Por la noche, en la estación de policía tratan de esclarecer los hechos ocurridos por la tarde. El Zurco está rindiendo su declaración con el estilo hostil que lo caracteriza.–
— Estaba a punto de subir a mi coche, hace como una hora, de repente sentí un golpe seco en la cabeza. Me quise caer, pero me detuve en el carro, cuando volteé vi a Ignacio parado con una cosa rara en la mano, no la distinguí y supongo con eso me golpeó. Quiso atacarme de nuevo, pero le di una patada en la entrepierna y se cayó. Le quité lo que traía en la mano y con eso mismo, le pegué en la cabeza. Era una bola de béisbol adentro de un calcetín. Quedó inconsciente y lo subí al carro para traerlo aquí. Despertó ya casi llegando. Se veía desorientado y… pues ahí está, ya lo vieron.
El
policía en guardia se reúne con el capitán para comparar ambos relatos.
— Listo jefe.
— ¿Qué dijo?
— Sostiene que su abuelo planeó todo para secuestrar a Octavio Zurco.

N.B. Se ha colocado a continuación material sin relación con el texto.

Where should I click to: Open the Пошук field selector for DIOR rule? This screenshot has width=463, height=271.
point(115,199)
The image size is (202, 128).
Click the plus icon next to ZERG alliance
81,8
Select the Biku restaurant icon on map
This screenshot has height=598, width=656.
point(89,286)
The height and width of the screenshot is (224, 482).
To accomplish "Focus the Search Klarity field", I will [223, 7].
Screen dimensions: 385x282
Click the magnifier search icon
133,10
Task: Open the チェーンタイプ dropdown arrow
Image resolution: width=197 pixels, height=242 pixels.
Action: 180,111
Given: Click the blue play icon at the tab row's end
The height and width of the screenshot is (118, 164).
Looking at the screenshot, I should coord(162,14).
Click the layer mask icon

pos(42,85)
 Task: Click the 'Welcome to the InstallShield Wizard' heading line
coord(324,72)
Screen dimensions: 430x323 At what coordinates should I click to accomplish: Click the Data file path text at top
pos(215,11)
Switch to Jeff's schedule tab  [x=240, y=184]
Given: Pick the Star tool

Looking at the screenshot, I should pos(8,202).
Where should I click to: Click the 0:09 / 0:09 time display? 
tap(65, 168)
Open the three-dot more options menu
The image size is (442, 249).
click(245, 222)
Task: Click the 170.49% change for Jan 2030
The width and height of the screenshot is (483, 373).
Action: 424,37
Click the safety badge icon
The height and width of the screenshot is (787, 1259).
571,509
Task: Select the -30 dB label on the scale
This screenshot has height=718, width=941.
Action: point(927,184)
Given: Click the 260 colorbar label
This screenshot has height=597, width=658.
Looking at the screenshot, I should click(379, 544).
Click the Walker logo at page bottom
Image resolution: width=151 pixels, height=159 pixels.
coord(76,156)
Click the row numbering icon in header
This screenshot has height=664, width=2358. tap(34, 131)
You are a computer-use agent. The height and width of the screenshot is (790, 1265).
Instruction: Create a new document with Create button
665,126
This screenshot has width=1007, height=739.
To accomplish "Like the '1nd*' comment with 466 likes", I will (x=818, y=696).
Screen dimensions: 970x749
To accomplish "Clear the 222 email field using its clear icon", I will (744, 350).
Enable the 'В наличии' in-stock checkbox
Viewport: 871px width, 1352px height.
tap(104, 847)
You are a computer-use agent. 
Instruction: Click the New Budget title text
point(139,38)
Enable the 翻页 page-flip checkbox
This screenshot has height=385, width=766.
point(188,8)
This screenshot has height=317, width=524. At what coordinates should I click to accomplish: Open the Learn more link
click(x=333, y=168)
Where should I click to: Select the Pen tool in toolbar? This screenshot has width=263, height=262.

— ¿Cómo se llama el abuelo? ¿Tiene antecedentes?
— Sí señor, era ratero conocido. Lo metieron al bote por echarse a una de sus víctimas con una navaja, el señor se llamaba José Ignacio Sánchez López.
— ¿Se llamaba?
— Sí, el don murió hace unos veinticinco años.
— ¡Ah caray! ¿Y éste creyó que no nos daríamos cuenta que el ruco ya peló gallo?
— Ya ve, nos quiere hacer pendejos.
En una celda se encuentra Nacho, apacible, aunque desorientado y no da crédito a lo que acaba de suceder.
— ¡Pinche “güerejo”! No le diste como te dije.
— Lo hice como me dijiste, yo no sé pa’ qué te hacía caso.
— A ver si te sacan de aquí rápido, pues, así como es de mamón el Zurco, te vas a pudrir aquí adentro como me pasó a mí.